#### Work instruction:
What you produce should match the records below precisely, except that images are removed.

Pixel coordinate grounding data:
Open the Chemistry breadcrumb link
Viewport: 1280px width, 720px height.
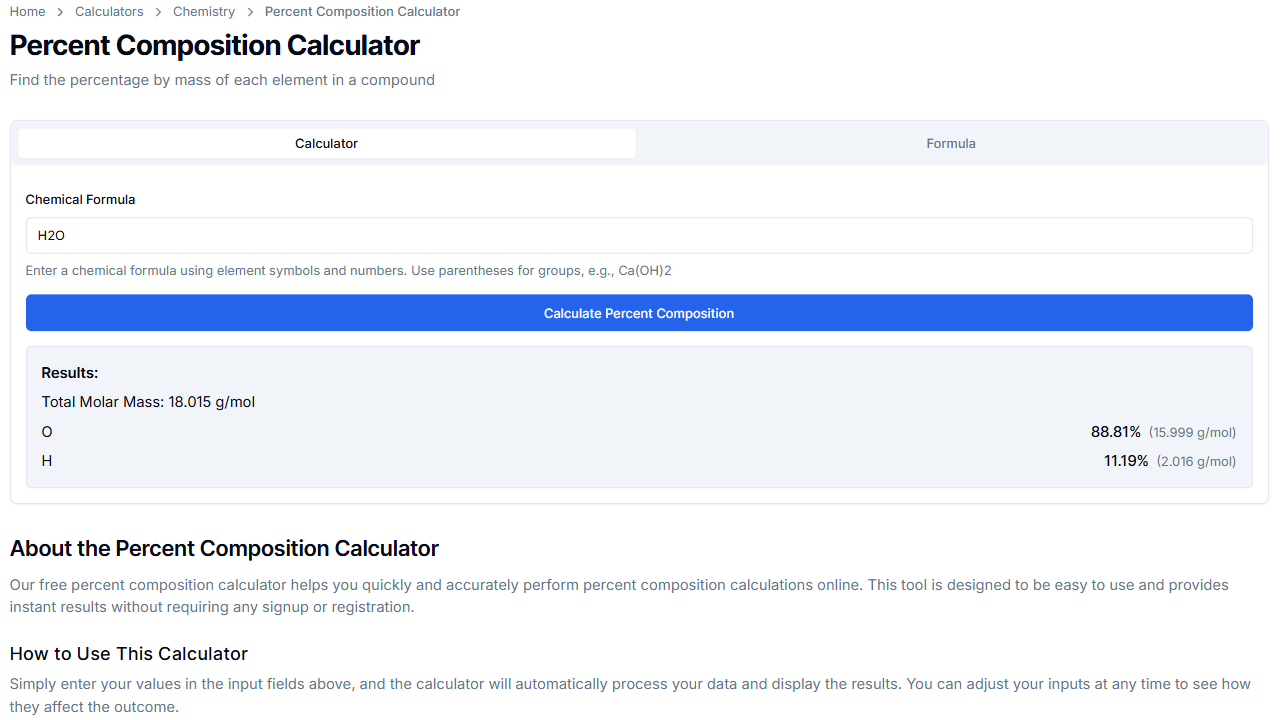point(204,11)
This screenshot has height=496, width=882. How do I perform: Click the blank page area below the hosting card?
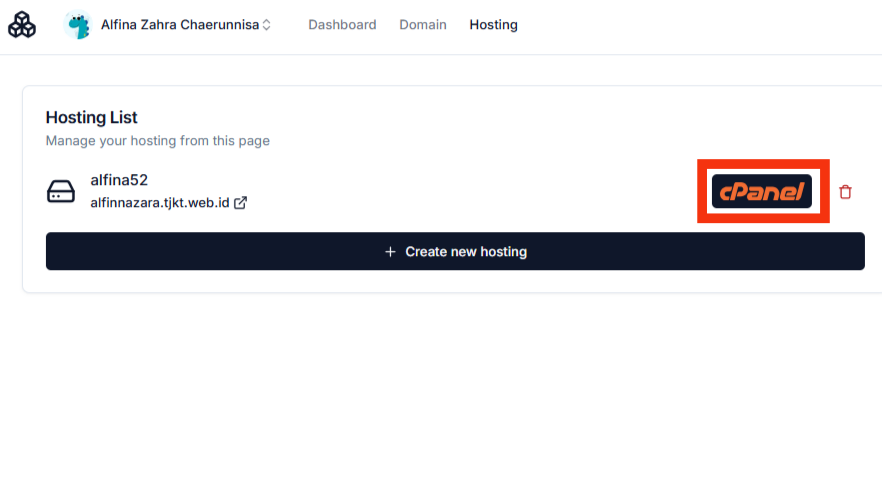440,400
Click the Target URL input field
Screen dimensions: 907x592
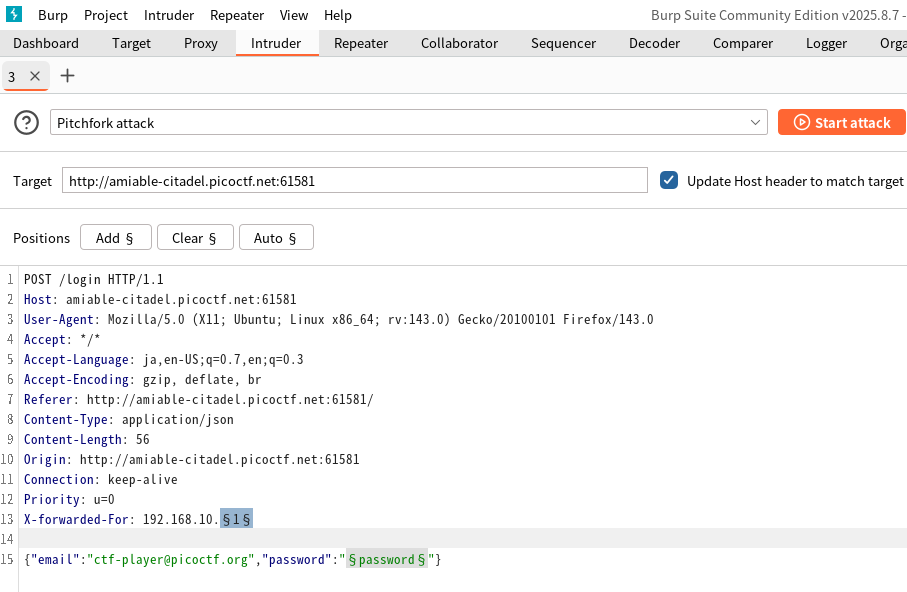click(x=354, y=181)
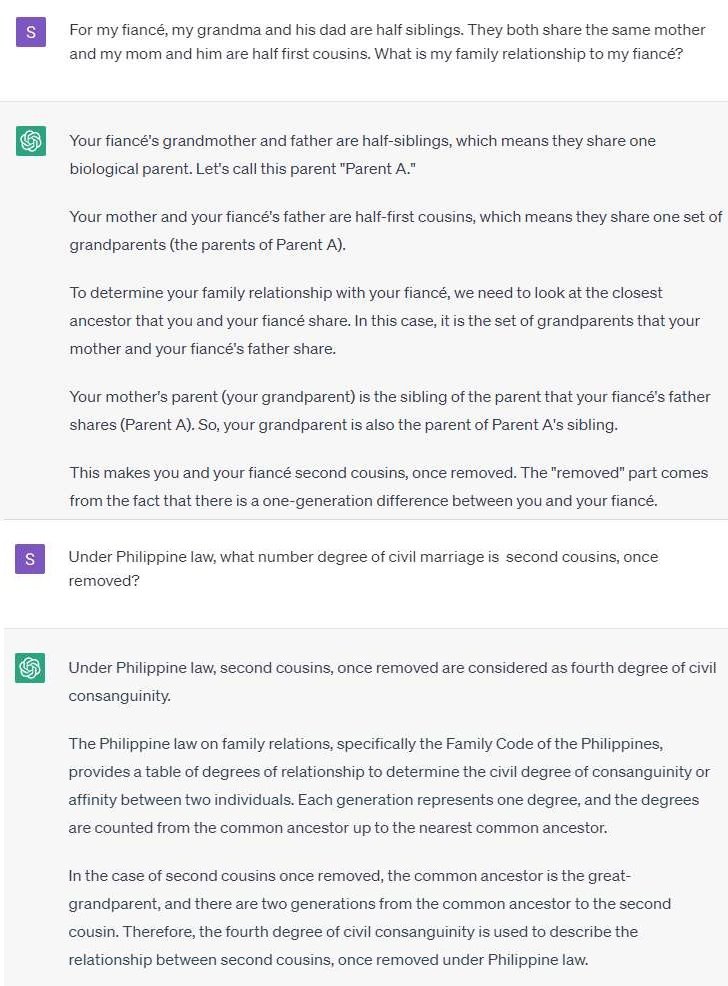Click the paragraph starting 'The Philippine law on family relations'
This screenshot has height=986, width=728.
pos(389,785)
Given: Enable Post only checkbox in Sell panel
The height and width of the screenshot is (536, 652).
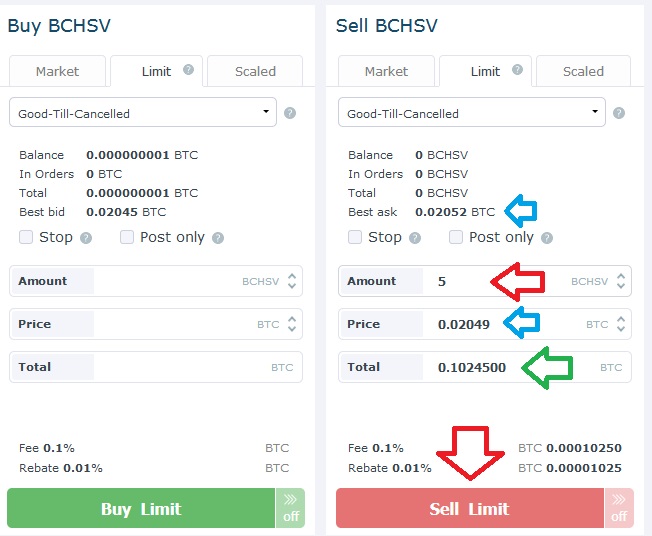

#### Exercise result:
Open the Chemistry breadcrumb link
Viewport: 1280px width, 720px height.
point(204,11)
This screenshot has height=496, width=882. How do I perform: Click the blank page area below the hosting card?
440,400
Click the Target URL input field
Screen dimensions: 907x592
click(x=354, y=181)
Click the paragraph starting 'The Philippine law on family relations'
This screenshot has height=986, width=728.
pos(389,785)
Given: Enable Post only checkbox in Sell panel
The height and width of the screenshot is (536, 652).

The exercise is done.